The Citadel has no visible heatsinks. Heat transfer—blessedly, there wasn't too much of it—is handled by a series of curved, punched-out blanks on the sides and top. The punched-out areas are filled with contemporary-looking black-metal inserts that are perforated with small circular holes to let the heat out. On the Citadel's sides are four cutouts about a third of the way up from the base—the "belt" line, where a strip of solid metal adds rigidity. Below this belt are three cutouts that more or less line up with those above, while above the belt line a fourth strake opens up a good-sized cutout for maximum thermal efficiency.
The Citadel is beautifully executed, with a subtle, handmade Aston Martin look. There's a hint of quality in its looks that wheedles its way into your consciousness. No one element seems overemphasized; everything points to a simple, elegant, unified aesthetic.
We need backup!
At the top of the Citadel's rear panel is an overhang that's—all together now—curved! A lot is going on beneath this overhang—there's a sort of Superman-in-a-phone-booth change of identity to a pro-world layout: markings and LEDs, a board expansion bay, and separate power switch and IEC mains-in for analog and digital signals. Compared with its sides and top, the Citadel's rear panel is all business.

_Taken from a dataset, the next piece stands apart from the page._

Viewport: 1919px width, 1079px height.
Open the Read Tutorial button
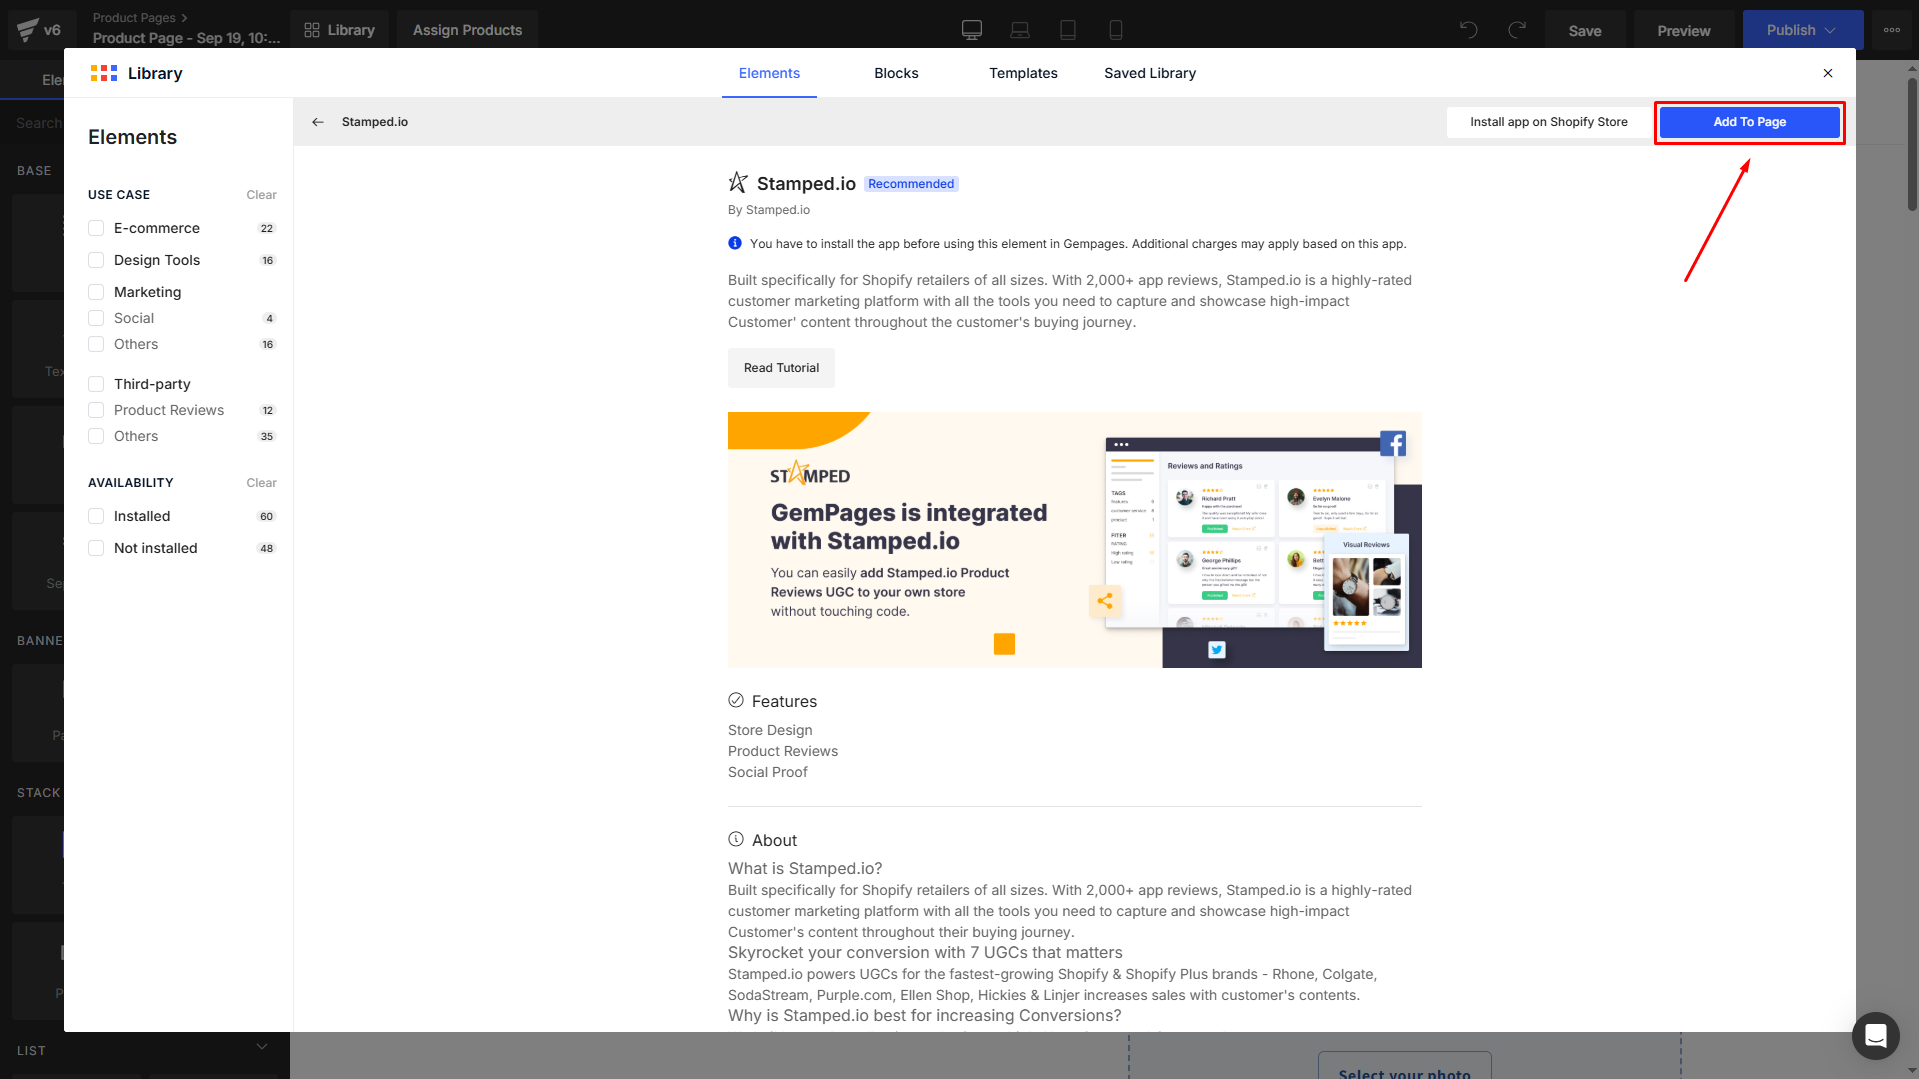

Center top of the back panel is a perfectly sized handle, which can't hurt—each Citadel weighs 110 lbs. Below that, to the left, are one or (optionally) two sets of output binding posts for biwiring. Theta calls these unusual posts "high-contact/low-pressure." They use Cardas 9 AWG Crosslink/Teflon wire, and a custom-made Delrin/rhodium-plated output connector tightened down with a hex key—perfect for audiophiles who don't change cables at the drop of a hat. The manual contains dire warnings about overtightening these posts when using spade lugs: You don't want to feed them bent-to-hell brass spades. But give them something nice and flat and they'll make a tight surface-contact patch. It's all beautifully thought out and executed.